### Text to read
Does Israel Have a Future? – Part 9

Norbert Lieth and Johannes Pflaum

Under Replacement Theology, an important covenant is misclassified and robbed of its earthly promises for the people and land of Israel: the Abrahamic Covenant. Unlike the Old (Mosaic) Covenant, the Abrahamic Covenant is a one-sided covenant which God made unconditionally with Abraham.

The Prophets and Israel's Future — God Is Gathering His People

God sets a sign in place for these truths; namely, the gathering together and restoration of Israel: “And it shall come to pass in that day, that the Lord shall set his hand again the second time to recover the remnant of his people, which shall be left, from Assyria, and from Egypt, and from Pathros, and from Cush, and from Elam, and from Shinar, and from Hamath, and from the islands of the sea. And he shall set up an ensign for the nations, and shall assemble the outcasts of Israel, and gather together the dispersed of Judah from the four corners of the earth” (Isa 11:11-12).

Note that it says, “set his hand again the second time.” For what reason? To gather Israel. Both times, He is bringing home a remnant of the Jewish people from dispersion. So Isaiah is speaking of two future events.

The first time, this occurred by decree of the Persian king Cyrus, who released Israel from Babylonian captivity. This is already historical fact (Ezra 1:1ff.).

The second time Israel is brought back, it will be from a worldwide dispersion because it says, “from the four corners of the earth.” This return of the Jews to their homeland serves as an “ensign” (a sign or banner) for the nations, for very specific purposes:

• It is a sign of the truthfulness of God’s Word, a sign of the end times. So we must not exclude Israel from our proclamation.

• It is a sign of warning to the nations regarding how they deal with Israel, because it is a powerful reminder of how God does so. The nations must not claim that Israel is no longer of any importance; Israel’s gathering proves otherwise. Anyone opposing Israel is opposing God’s actions. So the nations have no excuse.

• It serves as a prerequisite sign for the execution of the final prophetic events (for example, the events of Revelation).

• It is a threefold sign: for the coming judgment, for Israel’s ultimate spiritual restoration, and for the Messiah’s return and the renewal of Creation. This is the precise reason why little Israel is such a thorn in the side of the big UN. Only 9 million people live in Israel—0.1 percent of the world’s population. And yet Israel always makes the biggest headlines and keeps the UN busy. It kicks up dust and is like a wrench in the gears, because God has made this small people a great sign for the nations. This sign says: The living and almighty God still exists! And that’s why His people still exist.

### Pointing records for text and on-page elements
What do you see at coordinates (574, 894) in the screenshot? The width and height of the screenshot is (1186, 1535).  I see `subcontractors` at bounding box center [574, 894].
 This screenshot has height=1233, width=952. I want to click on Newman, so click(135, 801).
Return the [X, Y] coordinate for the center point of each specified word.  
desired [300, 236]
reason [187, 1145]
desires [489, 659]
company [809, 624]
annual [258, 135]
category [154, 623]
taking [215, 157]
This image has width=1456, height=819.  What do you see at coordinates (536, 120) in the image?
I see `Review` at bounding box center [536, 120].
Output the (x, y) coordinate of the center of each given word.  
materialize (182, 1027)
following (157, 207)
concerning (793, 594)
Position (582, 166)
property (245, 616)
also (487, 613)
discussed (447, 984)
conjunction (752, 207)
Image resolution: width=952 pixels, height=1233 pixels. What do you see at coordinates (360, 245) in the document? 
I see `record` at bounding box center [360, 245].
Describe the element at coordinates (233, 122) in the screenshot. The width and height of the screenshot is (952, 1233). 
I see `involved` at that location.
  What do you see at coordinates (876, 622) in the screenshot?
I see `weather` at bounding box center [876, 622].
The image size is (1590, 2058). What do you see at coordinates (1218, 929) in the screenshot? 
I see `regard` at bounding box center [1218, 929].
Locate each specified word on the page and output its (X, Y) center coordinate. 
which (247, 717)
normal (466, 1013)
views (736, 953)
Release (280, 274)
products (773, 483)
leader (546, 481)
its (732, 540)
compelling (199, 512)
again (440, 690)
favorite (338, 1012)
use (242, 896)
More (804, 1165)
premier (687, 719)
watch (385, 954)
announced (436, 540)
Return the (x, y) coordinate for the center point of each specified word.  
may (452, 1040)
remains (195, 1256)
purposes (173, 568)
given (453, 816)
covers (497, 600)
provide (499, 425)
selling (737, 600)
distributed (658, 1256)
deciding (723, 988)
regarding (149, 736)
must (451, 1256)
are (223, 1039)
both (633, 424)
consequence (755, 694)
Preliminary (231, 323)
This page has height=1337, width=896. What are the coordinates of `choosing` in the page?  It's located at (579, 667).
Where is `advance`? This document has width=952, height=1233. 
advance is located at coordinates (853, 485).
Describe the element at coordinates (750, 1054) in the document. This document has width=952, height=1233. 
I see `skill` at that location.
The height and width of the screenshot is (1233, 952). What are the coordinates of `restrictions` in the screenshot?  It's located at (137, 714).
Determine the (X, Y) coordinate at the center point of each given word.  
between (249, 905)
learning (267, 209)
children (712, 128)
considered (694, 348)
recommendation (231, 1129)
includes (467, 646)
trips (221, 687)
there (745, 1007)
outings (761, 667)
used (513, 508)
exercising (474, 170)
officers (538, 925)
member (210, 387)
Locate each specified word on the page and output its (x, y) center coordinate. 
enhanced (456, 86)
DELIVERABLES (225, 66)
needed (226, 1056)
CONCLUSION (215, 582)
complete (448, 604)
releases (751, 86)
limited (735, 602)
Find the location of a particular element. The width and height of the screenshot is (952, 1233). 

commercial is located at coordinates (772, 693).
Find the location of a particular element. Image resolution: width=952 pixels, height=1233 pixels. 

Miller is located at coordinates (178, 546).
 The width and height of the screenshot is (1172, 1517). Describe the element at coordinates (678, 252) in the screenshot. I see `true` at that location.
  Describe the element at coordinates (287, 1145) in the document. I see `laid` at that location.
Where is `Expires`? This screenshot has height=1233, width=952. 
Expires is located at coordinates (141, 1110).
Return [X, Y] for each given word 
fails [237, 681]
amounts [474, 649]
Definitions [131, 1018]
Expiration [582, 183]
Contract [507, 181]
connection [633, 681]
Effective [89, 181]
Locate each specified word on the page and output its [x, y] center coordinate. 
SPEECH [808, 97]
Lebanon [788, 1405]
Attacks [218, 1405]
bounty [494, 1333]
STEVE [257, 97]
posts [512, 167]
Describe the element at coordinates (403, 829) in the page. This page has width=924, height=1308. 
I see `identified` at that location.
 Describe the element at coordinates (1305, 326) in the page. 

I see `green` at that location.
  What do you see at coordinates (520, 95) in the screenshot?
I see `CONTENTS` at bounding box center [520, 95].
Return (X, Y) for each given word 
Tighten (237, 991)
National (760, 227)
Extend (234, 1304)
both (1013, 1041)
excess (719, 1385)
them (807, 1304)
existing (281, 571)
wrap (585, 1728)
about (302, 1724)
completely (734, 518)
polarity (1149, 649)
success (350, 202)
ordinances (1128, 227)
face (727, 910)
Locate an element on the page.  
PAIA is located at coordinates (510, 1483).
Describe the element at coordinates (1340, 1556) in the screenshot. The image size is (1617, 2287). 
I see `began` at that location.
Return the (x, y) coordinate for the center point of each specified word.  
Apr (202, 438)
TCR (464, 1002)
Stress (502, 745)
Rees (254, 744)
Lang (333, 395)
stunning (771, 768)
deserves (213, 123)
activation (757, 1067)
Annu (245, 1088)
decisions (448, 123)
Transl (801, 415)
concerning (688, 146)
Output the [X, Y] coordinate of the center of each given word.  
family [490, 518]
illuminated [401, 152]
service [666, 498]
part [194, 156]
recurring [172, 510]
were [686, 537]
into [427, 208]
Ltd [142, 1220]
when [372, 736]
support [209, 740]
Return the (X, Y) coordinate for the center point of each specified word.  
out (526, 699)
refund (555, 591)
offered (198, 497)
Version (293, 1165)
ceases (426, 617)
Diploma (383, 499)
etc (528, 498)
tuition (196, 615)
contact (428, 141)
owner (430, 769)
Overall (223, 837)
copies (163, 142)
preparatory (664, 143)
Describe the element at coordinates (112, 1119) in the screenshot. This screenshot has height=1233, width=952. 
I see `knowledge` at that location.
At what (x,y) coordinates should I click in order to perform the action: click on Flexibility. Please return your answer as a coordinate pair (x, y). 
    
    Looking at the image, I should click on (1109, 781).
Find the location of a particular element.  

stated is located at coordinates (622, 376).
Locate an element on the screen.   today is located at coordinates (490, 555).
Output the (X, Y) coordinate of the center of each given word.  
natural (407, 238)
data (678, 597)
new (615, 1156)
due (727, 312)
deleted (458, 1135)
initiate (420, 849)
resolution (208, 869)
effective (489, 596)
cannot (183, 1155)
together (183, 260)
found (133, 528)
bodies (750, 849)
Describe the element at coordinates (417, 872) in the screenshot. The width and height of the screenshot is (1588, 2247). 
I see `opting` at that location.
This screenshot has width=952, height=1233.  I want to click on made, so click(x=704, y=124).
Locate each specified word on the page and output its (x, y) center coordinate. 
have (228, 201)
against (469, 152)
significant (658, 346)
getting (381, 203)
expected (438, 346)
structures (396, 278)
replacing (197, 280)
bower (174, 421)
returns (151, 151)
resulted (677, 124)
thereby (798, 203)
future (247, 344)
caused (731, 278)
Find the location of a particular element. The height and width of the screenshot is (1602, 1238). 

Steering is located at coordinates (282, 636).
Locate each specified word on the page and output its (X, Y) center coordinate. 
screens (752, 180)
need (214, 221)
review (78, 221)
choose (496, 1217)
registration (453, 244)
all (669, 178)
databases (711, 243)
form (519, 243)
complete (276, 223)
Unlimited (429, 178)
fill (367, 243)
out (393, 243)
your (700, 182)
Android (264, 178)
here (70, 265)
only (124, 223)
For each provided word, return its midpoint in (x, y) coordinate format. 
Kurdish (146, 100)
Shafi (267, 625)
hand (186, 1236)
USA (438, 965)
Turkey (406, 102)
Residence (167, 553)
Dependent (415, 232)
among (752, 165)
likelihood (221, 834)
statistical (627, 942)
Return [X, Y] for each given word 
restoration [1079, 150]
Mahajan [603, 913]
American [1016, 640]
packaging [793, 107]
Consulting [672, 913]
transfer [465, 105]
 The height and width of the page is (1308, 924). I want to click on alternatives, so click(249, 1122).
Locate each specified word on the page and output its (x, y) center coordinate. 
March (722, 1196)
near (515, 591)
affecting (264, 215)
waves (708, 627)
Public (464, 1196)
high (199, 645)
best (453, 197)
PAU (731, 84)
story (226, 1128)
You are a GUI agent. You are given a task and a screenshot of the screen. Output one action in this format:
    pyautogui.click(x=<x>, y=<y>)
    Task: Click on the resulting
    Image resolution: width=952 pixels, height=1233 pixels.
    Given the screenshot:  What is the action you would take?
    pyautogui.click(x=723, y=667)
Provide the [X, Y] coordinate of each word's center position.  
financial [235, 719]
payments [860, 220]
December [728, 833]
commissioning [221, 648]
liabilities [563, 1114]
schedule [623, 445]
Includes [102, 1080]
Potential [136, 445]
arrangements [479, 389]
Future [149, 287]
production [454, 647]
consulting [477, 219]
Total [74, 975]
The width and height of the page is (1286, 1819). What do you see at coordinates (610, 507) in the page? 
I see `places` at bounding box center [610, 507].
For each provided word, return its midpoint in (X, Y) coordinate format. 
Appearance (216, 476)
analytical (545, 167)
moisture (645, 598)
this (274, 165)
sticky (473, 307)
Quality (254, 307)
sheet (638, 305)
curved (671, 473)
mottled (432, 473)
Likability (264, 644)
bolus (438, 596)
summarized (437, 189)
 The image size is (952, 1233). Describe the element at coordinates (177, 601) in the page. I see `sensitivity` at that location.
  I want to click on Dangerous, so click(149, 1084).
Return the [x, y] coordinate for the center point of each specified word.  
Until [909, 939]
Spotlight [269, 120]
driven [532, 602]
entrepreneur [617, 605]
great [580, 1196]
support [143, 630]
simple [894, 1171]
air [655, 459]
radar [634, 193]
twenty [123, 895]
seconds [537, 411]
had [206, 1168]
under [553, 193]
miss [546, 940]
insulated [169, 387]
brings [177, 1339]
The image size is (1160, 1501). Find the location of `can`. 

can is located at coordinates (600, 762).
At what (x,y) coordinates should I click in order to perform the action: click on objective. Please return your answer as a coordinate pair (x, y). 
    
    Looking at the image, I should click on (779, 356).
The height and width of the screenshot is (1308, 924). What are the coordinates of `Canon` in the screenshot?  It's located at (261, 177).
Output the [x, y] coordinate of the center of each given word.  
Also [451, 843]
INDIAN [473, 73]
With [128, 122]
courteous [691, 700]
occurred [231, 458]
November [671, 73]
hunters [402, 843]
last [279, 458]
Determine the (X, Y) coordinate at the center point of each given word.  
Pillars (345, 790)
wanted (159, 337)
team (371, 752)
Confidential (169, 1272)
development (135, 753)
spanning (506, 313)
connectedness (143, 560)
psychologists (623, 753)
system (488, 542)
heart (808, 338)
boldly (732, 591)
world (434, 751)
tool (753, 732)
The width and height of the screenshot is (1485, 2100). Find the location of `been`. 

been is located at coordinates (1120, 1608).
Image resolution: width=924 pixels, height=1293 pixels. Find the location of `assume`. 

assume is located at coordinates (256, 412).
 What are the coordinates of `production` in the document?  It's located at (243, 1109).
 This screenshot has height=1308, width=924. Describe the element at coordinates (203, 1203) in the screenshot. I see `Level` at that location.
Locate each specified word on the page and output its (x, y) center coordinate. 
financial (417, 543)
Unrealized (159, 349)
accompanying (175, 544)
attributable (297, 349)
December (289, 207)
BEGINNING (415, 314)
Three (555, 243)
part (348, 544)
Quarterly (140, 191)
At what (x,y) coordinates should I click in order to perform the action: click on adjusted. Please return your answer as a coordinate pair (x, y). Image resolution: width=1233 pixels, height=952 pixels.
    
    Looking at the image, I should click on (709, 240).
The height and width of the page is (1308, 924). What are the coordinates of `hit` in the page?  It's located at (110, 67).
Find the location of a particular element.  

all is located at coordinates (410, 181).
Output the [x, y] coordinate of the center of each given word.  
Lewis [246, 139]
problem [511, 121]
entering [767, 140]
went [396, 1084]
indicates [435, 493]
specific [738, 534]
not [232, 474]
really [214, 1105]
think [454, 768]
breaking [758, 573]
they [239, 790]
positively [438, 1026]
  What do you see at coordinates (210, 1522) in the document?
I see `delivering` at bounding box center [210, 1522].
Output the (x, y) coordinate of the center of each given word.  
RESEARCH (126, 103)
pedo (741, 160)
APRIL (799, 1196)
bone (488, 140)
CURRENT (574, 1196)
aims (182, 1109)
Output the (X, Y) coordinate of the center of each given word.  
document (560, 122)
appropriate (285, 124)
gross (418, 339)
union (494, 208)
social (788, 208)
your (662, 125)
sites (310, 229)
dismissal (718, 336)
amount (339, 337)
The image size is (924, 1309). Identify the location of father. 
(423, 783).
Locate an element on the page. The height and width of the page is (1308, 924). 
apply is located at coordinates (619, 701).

### Exercise objective
Please continue the article on Israel's future from the end of its last sentence.

### Response
In Jeremiah 31:33-40, the prophet speaks of a New Covenant for Israel, which stands in contrast to the Old Covenant. Advocates for Replacement Theology apply this covenant exclusively to the Church of Jesus as the “Israel of God”; as such, they see no promise in it for the chosen people of Israel. We’d like to make it clear why this is an impossible application of Scripture, with some reasons resulting from the whole context of chapters 30 and 31.

In the prophecy about Israel’s future salvation and the associated New Covenant, the term “Jacob” is used six times (30:7, 10, 18; 31:7, 11). This, as we have previously explained, refers exclusively to the people of Israel when it doesn’t mean the patriarch himself.

Jeremiah 30:7 speaks of “Jacob’s trouble” taking place before Israel’s salvation, and the New Covenant for God’s people that comes with it. Here we have another indication of how this final affliction will bring unsaved Israel (Jacob) to repentance and renewal. In chapter 30:12-16, the prophet speaks of the unsaved people’s sinful condition.

This chapter and the next speak of Israel and Judah’s inseparable connection several times (Jeremiah 30:3-4; 31:24). The term “Judah” isn’t applied to the Church anywhere in the New Testament. It is either used as a name or associated with the tribe of Judah. Remarkably, Jeremiah speaks of the house of Judah in connection with the New Covenant twice (Jer 31:27, 31). The land and cities of Judah are mentioned beforehand in relation to future promises (Jer 31:23-24), so it can only be referring to Israel.

Chapter 31 speaks of Ephraim (vv. 6, 9, 18, 20). This name is often used by the prophets as a synonym for the northern kingdom of Israel, and thus for all of Israel.

Both chapters 30 and 31 speak of the dispersal of Israel among the nations and their being gathered together (Jer 31:11; 31:2, 8, 10; cf. 23:8; 16:14-16).

The name “Zion” in Jeremiah 30 and 31 can only be applied to the earthly Jerusalem (and not the heavenly one; cf. Heb 12:22). The prophet speaks of former outcasts (Jer 30:17), so he can only be referring to the earthly Jerusalem. He gives geographical information that can also only refer to the earthly Jerusalem (Jer 31:38-40). Additionally, Benedict Peters points out in his exegesis of Jeremiah, that all New Testament mentions of the new Jerusalem contain a qualifier to avoid confusion (Gal 4:26: “Jerusalem which is above”; Heb 12:22: “the heavenly Jerusalem”; Rev 21:2: “new Jerusalem”; Rev 21:9: “the bride, the Lamb’s wife”; Rev 21:10: “holy Jerusalem, descending out of heaven from God”).

In addition to mentioning the land, the mountains of Ephraim are also mentioned (Jer 31:6). There is also talk of animals and vineyards (Jer 31:5, 27).

In chapter 31:1, Jeremiah establishes the connection to what he has previously said: “At the same time…” (that is, in the “latter days”; cf. Jer 30:24). In this context, he then comes to speak of the New Covenant from verse 31 onward. As Jeremiah 31:1 continues, it becomes clear that it can only be speaking of the people of Israel:

“At the same time, saith the Lord, will I be the God of all the families of Israel, and they shall be my people.”

The word used for families here means the various families as a sub-group of a tribe. In the same way, Moses heard the families weep, each at the entrance of their tent (Num 11:10).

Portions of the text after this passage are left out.